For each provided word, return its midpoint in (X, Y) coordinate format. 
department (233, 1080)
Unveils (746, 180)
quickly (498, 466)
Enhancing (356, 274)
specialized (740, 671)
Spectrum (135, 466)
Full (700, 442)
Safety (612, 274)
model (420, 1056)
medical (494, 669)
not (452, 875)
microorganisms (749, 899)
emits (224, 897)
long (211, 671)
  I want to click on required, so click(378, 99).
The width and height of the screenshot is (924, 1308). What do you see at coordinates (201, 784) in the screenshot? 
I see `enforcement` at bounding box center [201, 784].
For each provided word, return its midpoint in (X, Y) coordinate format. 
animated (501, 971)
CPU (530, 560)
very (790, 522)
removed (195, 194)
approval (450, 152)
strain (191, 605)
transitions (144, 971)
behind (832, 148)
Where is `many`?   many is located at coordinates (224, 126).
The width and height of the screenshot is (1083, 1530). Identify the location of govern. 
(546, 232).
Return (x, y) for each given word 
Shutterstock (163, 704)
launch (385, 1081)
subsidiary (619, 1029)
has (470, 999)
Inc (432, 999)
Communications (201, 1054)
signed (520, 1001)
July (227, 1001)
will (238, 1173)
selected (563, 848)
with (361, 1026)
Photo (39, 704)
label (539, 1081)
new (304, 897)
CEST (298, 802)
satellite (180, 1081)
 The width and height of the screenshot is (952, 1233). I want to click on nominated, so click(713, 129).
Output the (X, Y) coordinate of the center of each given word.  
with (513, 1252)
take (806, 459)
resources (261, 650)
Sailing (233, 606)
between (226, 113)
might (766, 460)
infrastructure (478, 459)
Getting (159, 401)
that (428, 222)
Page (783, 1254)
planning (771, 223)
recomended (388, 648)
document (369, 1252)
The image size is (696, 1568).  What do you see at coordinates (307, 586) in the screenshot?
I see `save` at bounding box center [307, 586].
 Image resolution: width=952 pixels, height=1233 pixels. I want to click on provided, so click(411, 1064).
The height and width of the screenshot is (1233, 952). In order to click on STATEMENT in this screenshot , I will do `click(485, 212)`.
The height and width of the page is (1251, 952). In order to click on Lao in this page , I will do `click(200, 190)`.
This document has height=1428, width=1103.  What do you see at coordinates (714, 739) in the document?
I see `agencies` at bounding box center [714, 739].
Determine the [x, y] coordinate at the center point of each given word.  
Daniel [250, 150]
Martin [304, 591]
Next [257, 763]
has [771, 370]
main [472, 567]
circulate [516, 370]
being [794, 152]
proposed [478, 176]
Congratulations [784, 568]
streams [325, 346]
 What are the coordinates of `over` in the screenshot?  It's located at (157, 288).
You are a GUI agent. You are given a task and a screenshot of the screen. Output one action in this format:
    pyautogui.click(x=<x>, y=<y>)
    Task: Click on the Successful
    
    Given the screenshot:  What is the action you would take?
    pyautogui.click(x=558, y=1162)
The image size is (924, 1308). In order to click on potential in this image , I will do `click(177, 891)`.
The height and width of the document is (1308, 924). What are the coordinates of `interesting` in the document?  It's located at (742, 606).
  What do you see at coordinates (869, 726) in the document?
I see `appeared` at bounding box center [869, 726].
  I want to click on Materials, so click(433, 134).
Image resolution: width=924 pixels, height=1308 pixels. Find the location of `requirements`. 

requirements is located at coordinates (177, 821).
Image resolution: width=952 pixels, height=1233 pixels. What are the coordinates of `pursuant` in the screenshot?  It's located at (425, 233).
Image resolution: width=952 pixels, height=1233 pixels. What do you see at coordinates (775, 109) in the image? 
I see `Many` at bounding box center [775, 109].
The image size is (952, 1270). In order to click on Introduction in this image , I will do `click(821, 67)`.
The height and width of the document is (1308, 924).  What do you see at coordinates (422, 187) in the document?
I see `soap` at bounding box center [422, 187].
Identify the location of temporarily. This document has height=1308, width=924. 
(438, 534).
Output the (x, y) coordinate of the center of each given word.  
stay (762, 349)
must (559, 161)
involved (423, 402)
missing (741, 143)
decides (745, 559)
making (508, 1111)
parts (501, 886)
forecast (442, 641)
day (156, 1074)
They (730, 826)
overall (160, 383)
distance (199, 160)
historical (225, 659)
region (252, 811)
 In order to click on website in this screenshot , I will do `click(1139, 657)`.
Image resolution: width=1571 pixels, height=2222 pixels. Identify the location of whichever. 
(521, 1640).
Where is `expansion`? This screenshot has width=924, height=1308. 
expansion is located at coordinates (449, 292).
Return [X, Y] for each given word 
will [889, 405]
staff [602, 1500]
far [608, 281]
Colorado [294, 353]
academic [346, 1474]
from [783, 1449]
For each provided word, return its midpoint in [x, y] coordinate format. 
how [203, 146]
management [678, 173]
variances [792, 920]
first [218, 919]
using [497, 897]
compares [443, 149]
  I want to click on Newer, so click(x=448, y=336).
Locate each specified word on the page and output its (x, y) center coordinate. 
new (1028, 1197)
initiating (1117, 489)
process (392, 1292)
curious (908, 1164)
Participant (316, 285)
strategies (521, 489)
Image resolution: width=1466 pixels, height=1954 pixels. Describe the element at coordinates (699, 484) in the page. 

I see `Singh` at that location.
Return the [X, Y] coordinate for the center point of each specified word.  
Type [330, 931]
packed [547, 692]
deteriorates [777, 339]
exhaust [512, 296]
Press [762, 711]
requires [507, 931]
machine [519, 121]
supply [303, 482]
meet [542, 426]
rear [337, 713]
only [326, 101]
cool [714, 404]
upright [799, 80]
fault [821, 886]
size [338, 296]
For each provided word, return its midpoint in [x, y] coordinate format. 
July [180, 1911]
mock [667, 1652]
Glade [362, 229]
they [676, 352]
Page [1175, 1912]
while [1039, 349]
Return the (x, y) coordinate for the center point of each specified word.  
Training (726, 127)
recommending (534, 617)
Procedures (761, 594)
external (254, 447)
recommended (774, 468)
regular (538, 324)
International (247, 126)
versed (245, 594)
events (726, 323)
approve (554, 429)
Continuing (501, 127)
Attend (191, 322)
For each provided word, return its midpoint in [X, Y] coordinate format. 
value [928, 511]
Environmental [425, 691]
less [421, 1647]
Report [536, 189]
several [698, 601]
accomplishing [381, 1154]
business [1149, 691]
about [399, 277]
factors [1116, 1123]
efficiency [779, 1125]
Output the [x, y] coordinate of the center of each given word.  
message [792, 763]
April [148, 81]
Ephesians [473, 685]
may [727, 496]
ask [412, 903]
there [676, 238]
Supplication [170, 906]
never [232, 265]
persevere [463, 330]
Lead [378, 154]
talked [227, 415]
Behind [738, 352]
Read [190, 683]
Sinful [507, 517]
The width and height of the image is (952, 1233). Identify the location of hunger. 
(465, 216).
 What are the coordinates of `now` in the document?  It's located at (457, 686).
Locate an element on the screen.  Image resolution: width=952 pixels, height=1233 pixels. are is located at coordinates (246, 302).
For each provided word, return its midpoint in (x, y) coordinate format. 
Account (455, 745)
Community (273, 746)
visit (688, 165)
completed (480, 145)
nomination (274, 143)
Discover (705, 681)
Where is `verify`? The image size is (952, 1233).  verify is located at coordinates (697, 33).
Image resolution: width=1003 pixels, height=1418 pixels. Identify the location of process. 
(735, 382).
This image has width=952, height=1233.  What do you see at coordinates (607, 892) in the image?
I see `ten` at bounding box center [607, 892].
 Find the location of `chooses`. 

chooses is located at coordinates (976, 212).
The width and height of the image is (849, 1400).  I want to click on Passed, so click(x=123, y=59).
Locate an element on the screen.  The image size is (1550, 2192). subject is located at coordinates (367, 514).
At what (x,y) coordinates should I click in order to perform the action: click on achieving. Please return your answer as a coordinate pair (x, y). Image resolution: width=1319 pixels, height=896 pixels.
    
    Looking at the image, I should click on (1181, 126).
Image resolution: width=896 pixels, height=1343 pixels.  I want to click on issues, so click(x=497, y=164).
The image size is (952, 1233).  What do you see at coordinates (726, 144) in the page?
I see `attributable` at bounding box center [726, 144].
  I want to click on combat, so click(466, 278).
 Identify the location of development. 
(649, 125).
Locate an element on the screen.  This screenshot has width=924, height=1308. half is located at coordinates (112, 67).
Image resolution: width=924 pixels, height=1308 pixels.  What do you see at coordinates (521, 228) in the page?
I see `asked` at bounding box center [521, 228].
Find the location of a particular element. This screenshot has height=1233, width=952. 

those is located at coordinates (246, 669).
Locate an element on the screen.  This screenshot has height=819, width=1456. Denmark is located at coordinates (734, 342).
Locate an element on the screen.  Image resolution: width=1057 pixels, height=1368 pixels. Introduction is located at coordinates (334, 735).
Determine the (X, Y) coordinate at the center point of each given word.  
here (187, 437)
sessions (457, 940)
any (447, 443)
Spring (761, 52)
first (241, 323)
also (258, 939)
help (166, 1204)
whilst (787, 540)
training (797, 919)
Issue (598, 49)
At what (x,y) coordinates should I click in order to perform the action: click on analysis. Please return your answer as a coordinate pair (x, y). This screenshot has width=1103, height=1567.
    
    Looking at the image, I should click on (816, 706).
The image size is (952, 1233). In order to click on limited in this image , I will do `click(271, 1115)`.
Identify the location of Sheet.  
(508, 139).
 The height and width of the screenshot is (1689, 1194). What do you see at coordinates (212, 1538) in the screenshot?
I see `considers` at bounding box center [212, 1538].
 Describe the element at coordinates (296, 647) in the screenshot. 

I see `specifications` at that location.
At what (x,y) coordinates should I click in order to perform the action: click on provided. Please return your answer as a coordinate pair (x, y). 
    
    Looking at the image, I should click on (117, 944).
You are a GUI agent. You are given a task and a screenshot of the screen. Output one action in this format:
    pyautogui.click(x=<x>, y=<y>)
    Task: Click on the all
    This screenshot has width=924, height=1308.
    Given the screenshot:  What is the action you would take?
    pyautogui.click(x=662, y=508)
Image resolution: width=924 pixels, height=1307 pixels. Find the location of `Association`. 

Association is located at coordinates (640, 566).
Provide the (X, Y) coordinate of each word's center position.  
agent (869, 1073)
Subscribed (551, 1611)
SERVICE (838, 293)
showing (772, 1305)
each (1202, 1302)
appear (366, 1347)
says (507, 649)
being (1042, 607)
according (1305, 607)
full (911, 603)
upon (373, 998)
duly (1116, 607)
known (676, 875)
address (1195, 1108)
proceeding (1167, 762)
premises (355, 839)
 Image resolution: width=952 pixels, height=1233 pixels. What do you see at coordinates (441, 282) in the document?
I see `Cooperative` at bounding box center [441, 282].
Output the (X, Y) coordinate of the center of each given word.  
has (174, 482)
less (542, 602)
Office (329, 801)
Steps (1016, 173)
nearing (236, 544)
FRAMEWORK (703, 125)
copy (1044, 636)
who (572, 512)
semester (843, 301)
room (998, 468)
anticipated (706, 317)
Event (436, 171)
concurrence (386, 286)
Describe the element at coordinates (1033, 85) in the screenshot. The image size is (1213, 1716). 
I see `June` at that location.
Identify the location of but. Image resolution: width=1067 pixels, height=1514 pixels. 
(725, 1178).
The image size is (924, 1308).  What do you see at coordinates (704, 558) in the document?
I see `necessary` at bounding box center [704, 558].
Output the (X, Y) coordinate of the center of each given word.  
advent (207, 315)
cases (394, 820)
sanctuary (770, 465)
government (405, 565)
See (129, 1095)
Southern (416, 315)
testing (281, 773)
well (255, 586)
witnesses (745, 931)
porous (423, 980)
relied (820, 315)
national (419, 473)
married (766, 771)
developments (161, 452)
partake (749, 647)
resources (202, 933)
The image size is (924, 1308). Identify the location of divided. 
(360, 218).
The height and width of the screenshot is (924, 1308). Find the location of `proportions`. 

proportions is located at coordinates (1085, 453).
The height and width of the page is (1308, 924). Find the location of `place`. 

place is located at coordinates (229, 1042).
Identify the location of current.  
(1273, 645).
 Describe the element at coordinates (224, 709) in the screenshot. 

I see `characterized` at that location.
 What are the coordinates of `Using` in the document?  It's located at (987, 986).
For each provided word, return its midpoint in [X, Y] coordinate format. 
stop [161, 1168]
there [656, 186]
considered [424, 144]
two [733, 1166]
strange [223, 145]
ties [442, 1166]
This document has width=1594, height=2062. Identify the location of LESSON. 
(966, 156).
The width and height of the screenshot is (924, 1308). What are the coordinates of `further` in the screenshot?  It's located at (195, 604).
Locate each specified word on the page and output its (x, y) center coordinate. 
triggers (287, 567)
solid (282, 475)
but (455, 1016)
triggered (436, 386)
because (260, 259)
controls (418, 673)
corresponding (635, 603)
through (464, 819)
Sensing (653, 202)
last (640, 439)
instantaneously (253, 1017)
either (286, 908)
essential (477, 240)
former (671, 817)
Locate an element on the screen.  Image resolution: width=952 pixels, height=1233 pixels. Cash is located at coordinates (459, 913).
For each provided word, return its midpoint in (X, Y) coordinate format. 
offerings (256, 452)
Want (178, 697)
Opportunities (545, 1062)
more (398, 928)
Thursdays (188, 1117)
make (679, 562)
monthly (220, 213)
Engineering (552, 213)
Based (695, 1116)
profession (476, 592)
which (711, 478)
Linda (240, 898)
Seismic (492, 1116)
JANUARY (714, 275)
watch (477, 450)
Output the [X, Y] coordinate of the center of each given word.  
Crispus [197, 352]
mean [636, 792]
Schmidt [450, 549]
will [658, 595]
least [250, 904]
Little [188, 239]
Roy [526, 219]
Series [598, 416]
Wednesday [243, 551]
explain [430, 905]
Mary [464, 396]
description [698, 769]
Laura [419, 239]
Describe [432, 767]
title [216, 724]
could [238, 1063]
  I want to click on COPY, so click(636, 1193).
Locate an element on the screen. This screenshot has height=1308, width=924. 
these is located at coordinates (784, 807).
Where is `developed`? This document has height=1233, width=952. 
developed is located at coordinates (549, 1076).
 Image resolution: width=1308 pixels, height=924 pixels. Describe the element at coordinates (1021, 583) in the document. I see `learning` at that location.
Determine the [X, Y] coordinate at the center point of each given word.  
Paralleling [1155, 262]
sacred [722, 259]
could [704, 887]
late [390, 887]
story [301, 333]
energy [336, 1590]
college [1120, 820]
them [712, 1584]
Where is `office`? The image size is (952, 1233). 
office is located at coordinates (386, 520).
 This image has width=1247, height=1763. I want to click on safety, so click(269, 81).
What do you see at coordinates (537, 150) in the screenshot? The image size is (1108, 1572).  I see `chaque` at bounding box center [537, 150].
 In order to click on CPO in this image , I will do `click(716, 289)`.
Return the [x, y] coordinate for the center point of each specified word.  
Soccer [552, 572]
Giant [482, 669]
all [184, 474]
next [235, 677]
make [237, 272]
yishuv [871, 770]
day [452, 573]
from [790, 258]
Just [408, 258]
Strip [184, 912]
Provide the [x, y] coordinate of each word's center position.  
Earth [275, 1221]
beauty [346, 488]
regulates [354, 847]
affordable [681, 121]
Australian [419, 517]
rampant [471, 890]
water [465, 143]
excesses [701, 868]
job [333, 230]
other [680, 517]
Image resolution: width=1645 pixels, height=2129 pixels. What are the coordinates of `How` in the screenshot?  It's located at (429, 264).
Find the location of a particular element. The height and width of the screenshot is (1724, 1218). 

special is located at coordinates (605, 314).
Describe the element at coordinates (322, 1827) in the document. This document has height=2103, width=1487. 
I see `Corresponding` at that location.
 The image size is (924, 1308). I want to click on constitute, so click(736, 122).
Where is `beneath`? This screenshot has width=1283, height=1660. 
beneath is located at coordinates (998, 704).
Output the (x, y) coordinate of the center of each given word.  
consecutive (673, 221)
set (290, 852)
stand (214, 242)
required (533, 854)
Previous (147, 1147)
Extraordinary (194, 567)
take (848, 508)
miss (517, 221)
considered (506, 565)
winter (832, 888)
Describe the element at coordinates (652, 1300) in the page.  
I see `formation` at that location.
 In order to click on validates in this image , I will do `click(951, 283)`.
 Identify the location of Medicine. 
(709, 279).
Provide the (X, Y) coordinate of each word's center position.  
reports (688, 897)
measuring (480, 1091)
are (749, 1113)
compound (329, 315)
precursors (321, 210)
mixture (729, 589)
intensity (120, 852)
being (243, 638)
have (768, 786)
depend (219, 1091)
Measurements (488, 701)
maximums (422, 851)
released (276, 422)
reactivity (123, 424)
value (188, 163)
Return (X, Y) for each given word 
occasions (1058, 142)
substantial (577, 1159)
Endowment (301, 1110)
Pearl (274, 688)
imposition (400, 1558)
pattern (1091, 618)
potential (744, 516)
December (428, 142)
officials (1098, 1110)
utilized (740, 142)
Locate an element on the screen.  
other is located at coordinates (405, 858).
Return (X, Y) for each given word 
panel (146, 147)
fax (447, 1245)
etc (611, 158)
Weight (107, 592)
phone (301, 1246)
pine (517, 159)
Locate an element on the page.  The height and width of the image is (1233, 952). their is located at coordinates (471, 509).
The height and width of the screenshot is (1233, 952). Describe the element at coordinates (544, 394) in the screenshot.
◆ ◆ ◆ ◆ ◆ ◆ ◆
▶ _Your objective_
Print the items again word for word, from the very first line through the line containing "CEST (298, 802)", and include that line.

▶ _Exercise answer_
For each provided word, return its midpoint in (X, Y) coordinate format. 
department (233, 1080)
Unveils (746, 180)
quickly (498, 466)
Enhancing (356, 274)
specialized (740, 671)
Spectrum (135, 466)
Full (700, 442)
Safety (612, 274)
model (420, 1056)
medical (494, 669)
not (452, 875)
microorganisms (749, 899)
emits (224, 897)
long (211, 671)
  I want to click on required, so click(378, 99).
The width and height of the screenshot is (924, 1308). What do you see at coordinates (201, 784) in the screenshot? 
I see `enforcement` at bounding box center [201, 784].
For each provided word, return its midpoint in (X, Y) coordinate format. 
animated (501, 971)
CPU (530, 560)
very (790, 522)
removed (195, 194)
approval (450, 152)
strain (191, 605)
transitions (144, 971)
behind (832, 148)
Where is `many`?   many is located at coordinates (224, 126).
The width and height of the screenshot is (1083, 1530). Identify the location of govern. 
(546, 232).
Return (x, y) for each given word 
Shutterstock (163, 704)
launch (385, 1081)
subsidiary (619, 1029)
has (470, 999)
Inc (432, 999)
Communications (201, 1054)
signed (520, 1001)
July (227, 1001)
will (238, 1173)
selected (563, 848)
with (361, 1026)
Photo (39, 704)
label (539, 1081)
new (304, 897)
CEST (298, 802)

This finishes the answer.